CRYSTAL STRUCTURE OF CARBOXYPEPTIDASE G2 AND COMPARISON WITH OTHER ZINC-CONTAINING EXOPEPTIDASES. Siân Rowsell1, Richard A. Pauptit2, Alec D. Tucker2, Peter Brick1, Lesley F. Lloyd1, Roger G. Melton3, David M. Blow1. 1Blackett Laboratory, Imperial College, London SW7 2BZ, UK, 2Protein Structure Laboratory, Zeneca Pharmaceuticals, Macclesfield, Cheshire, SK10 4TG, UK, 3Division of Biotechnology, PHLS Centre for Applied Microbiology and Research, Porton Down, Salisbury, SP4 0JG, UK
Enzymes of the carboxypeptidase G class hydrolyse the C-terminal glutamate moiety from folic acid and analogues such as methotrexate. Carboxypeptidase G2 (CPG2) is a zinc metalloenzyme produced by Pseudomonas sp. strain RS-16. There is no amino-acid sequence homology with other carboxypeptidases for which structural information is available.

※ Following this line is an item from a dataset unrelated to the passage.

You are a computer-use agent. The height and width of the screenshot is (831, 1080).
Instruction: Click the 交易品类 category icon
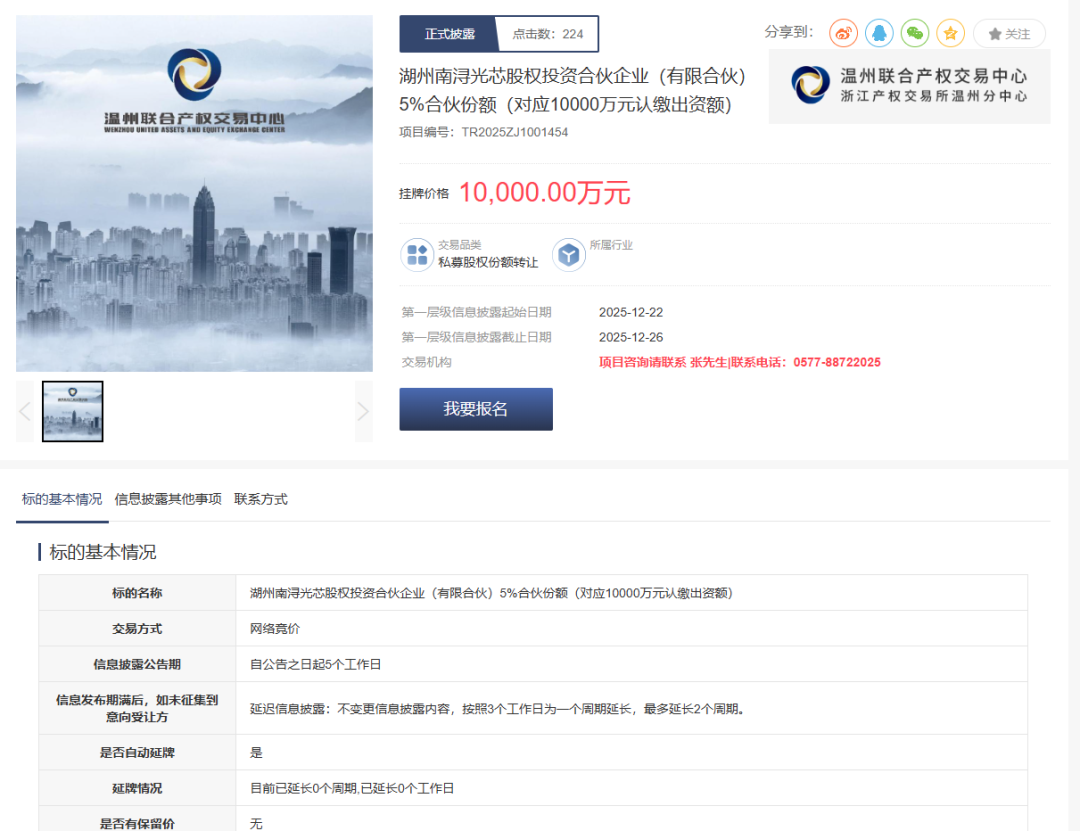tap(417, 254)
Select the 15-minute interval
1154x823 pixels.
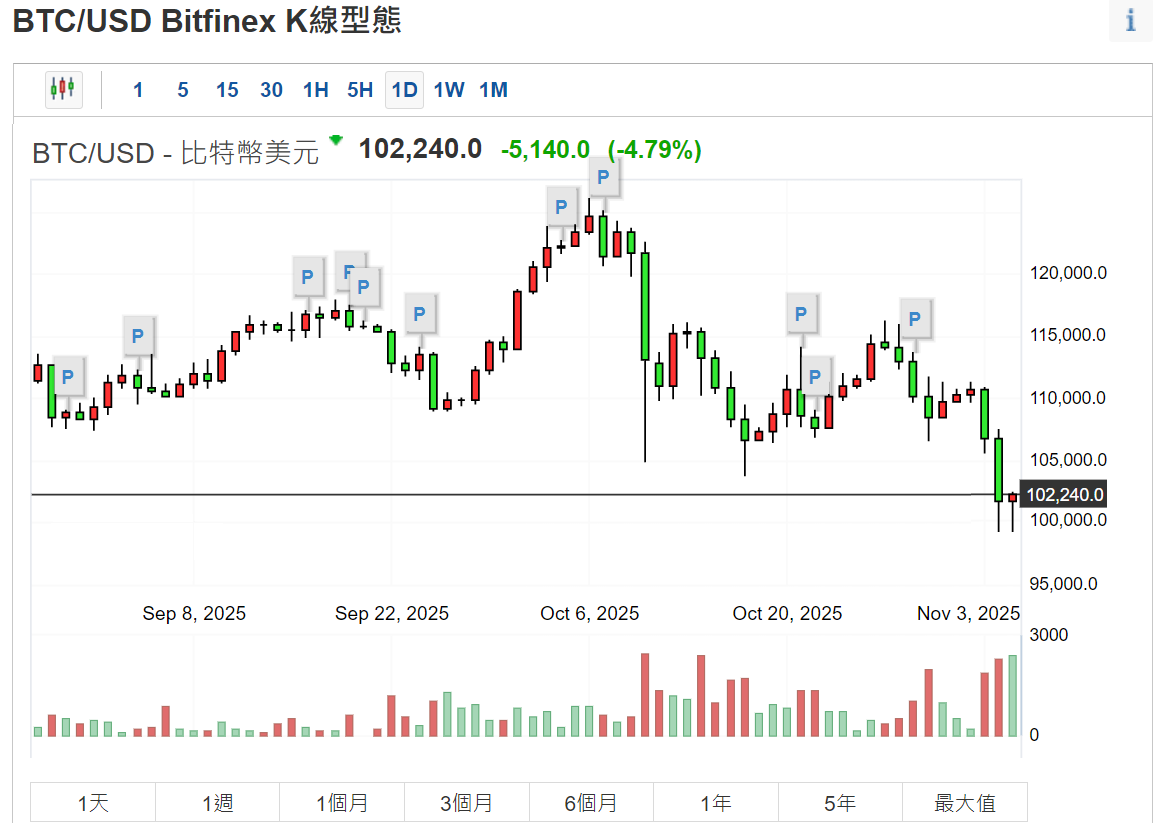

Cancer therapies often rely on the plasma depletion of reduced folates which are essential cofactors in purine and pyrimidine biosynthesis. When coupled to antibodies which target the tumour cells, CPG2 is potentially useful in activating prodrugs at the tumour site. CPG2 may also be used to remove excess methotrexate from circulation in patients having prolonged treatments with this relatively toxic agent.
The crystal structure of CPG2 has been determined to 3.0 Å resolution by the technique of multiple isomorphous replacement. The current crystallographic R-factor is 21.9% for all reflections between 10.0 and 3.0 Å resolution.
The CPG2 molecule is a dimer composed of subunits of molecular mass 41,800 Da. The subunit consists of a catalytic domain, which contains a cocatalytic zinc site, and a second domain, which forms a dimer interface through hydrophobic interactions as well as through hydrogen bonding between two symmetry-related [[beta]]-strands. The catalytic domain has close structural similarity to several zinc-containing exopeptidases. The topology of the second domain is similar to several RNA-binding domains. A structural comparison between CPG2 and other zinc-containing exopeptidases suggests a remote divergent evolutionary relationship between these enzymes.